Item coordinate data:
# # # # # # #
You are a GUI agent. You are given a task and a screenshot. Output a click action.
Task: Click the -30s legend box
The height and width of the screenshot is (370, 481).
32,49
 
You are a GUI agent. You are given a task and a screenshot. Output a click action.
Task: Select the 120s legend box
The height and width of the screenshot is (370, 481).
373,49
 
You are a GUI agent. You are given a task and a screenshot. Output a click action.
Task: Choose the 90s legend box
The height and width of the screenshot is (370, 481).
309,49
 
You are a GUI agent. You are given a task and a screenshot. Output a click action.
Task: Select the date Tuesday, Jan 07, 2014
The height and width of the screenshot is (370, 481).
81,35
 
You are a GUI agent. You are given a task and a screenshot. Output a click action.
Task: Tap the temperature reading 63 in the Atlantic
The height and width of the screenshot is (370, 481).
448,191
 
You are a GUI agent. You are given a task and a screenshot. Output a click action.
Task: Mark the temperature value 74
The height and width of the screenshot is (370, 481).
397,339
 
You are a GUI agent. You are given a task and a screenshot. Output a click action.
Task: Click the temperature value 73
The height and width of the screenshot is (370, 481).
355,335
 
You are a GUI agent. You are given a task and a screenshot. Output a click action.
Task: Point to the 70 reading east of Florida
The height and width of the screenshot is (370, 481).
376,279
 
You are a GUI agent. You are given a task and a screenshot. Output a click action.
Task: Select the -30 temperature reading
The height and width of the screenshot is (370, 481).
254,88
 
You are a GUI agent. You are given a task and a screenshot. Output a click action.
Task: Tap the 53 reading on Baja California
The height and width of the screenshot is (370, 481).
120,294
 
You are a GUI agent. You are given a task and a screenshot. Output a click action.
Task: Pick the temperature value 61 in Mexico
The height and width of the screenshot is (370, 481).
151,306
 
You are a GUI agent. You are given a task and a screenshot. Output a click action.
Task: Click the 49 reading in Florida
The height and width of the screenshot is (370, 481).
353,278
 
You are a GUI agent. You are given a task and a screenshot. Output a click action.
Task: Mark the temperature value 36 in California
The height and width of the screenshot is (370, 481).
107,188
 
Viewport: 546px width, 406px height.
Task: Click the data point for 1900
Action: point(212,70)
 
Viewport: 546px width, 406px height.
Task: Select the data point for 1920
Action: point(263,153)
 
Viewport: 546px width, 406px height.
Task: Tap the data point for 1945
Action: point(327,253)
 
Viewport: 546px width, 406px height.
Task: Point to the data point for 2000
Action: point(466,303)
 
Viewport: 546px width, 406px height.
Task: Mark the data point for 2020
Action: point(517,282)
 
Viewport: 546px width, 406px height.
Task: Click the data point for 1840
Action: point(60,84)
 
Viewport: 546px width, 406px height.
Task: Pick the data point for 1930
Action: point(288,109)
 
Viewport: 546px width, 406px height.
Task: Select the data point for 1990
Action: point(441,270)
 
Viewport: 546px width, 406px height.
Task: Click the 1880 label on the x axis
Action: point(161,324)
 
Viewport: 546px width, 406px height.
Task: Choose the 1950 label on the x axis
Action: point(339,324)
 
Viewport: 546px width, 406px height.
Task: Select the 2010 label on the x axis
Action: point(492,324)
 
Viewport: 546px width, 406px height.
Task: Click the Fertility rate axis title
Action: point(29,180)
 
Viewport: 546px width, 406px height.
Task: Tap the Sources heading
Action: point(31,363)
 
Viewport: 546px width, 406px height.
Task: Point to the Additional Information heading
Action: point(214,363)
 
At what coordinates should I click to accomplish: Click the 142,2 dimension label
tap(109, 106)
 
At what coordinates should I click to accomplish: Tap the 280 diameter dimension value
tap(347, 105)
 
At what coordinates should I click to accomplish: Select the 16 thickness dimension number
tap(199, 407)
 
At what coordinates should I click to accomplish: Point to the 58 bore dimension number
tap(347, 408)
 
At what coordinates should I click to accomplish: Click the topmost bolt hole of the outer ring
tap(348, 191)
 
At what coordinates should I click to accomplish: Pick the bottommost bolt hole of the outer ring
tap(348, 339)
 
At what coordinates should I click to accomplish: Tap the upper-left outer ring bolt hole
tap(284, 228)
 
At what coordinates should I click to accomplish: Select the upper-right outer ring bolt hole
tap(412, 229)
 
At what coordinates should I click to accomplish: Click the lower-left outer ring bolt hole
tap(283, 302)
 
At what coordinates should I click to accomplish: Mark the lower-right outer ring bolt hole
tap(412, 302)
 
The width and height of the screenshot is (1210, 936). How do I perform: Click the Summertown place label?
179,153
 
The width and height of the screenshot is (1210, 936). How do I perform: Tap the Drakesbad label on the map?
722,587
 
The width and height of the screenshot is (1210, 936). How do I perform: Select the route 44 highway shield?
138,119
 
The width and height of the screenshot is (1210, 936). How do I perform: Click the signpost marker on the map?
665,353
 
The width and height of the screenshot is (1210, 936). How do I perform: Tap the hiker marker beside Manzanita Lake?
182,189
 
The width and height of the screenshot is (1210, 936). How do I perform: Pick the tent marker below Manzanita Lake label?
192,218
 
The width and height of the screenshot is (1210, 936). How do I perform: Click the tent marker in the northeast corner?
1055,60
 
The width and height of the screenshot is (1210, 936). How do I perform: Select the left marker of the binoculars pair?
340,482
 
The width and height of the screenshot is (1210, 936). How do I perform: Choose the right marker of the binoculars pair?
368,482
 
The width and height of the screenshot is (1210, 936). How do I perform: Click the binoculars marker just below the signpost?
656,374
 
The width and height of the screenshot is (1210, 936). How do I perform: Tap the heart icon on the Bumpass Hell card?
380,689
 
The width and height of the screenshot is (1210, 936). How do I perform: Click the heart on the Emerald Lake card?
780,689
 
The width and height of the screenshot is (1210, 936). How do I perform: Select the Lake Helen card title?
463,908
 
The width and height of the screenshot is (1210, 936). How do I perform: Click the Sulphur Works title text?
# # # # # # #
## Written problem
Rescale the part of the records that opens with the line containing "right marker of the binoculars pair?" and runs through the end of the records, writing those lines out again with the requests included. Multiply every coordinate in the answers by 2.05 and round to whole numbers, halves up.

## Exercise output
The width and height of the screenshot is (1210, 936). How do I perform: Choose the right marker of the binoculars pair?
754,988
 
The width and height of the screenshot is (1210, 936). How do I perform: Click the binoculars marker just below the signpost?
1345,767
 
The width and height of the screenshot is (1210, 936). How do I perform: Tap the heart icon on the Bumpass Hell card?
779,1412
 
The width and height of the screenshot is (1210, 936). How do I perform: Click the heart on the Emerald Lake card?
1599,1412
 
The width and height of the screenshot is (1210, 936). How do I perform: Select the Lake Helen card title?
949,1861
 
The width and height of the screenshot is (1210, 936). How do I perform: Click the Sulphur Works title text?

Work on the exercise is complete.